Researchers have found that patients with peripheral artery disease or stroke were less likely to receive recommended treatments to prevent heart attack than those with coronary artery disease. All three are types of atherosclerotic cardiovascular disease.

Depending on the location of the blockage, atherosclerosis increases the risk for three serious conditions: coronary artery disease, stroke and peripheral artery disease.

"Our study highlights the need for public health campaigns to direct equal attention to all three major forms of atherosclerotic cardiovascular disease," said senior study author Erin Michos from the Johns Hopkins University in the US.

"We need to generate awareness among both clinicians and patients that all of these diseases should be treated with aggressive secondary preventive medications, including aspirin and statins, regardless of whether people have heart disease or not," Michos added.

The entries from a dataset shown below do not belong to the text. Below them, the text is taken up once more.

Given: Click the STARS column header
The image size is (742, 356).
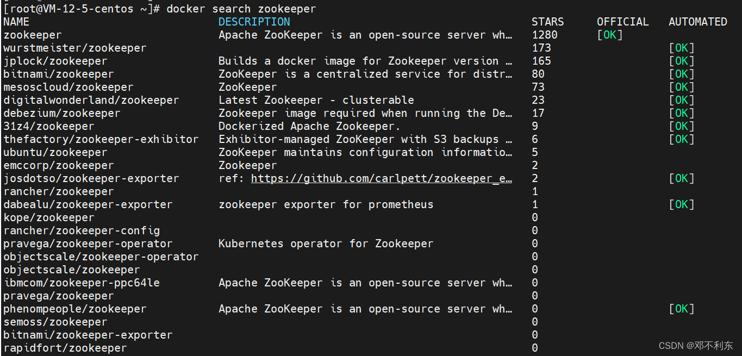Looking at the screenshot, I should point(547,22).
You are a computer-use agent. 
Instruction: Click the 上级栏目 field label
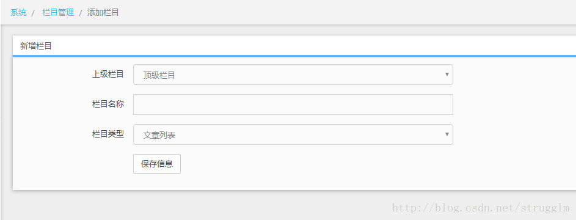click(x=108, y=74)
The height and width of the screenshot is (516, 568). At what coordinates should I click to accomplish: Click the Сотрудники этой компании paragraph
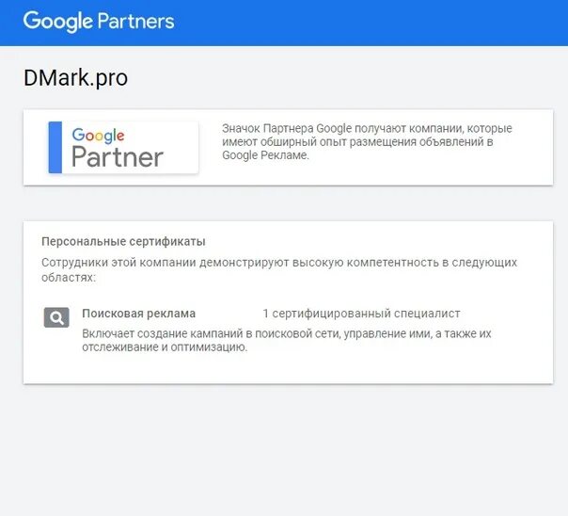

Since atherosclerosis can affect arteries in more than one part of the body, medical guidelines are to treat coronary artery disease, stroke and peripheral artery disease similarly with lifestyle changes and medication, including statins to lower cholesterol levels and aspirin to prevent blood clots.

Lifestyle changes include eating a healthy diet, being physically active, quitting smoking, controlling high cholesterol, controlling high blood pressure, treating high blood sugar and losing weight.

What was unclear was if people with stroke and peripheral artery disease received the same treatments prescribed for those with coronary artery disease.

This study compared more than 14,000 US adults enrolled in the 2006-2015 Medical Expenditure Panel Survey, a national survey of patient-reported health outcomes and conditions, and health care use and expenses.

Slightly more than half of the patients were men, the average age was 65, and all had either coronary artery disease, stroke or peripheral artery disease.

These individuals were the representative of nearly 16 million US adults living with one of the three forms of atherosclerotic cardiovascular disease.

Compared to participants with coronary artery disease, participants with peripheral artery disease were twice more likely to report no statin use and three times more likely to report no aspirin use.

Additionally, people with peripheral artery disease had the highest, annual, total out-of-pocket expenditures among the three atherosclerotic conditions.

The findings showed that participants with stroke were more than twice as likely to report no statin or aspirin use.

Moreover, those with stroke were more likely to report poor patient-provider communication, poor health care satisfaction and more emergency room visits.

"Our study highlights a missed opportunity for implementing life-saving preventive medications among these high-risk individuals," Michos said.

The study was presented in the virtual conference at the American Heart Association's Quality of Care & Outcomes Research Scientific Sessions 2020.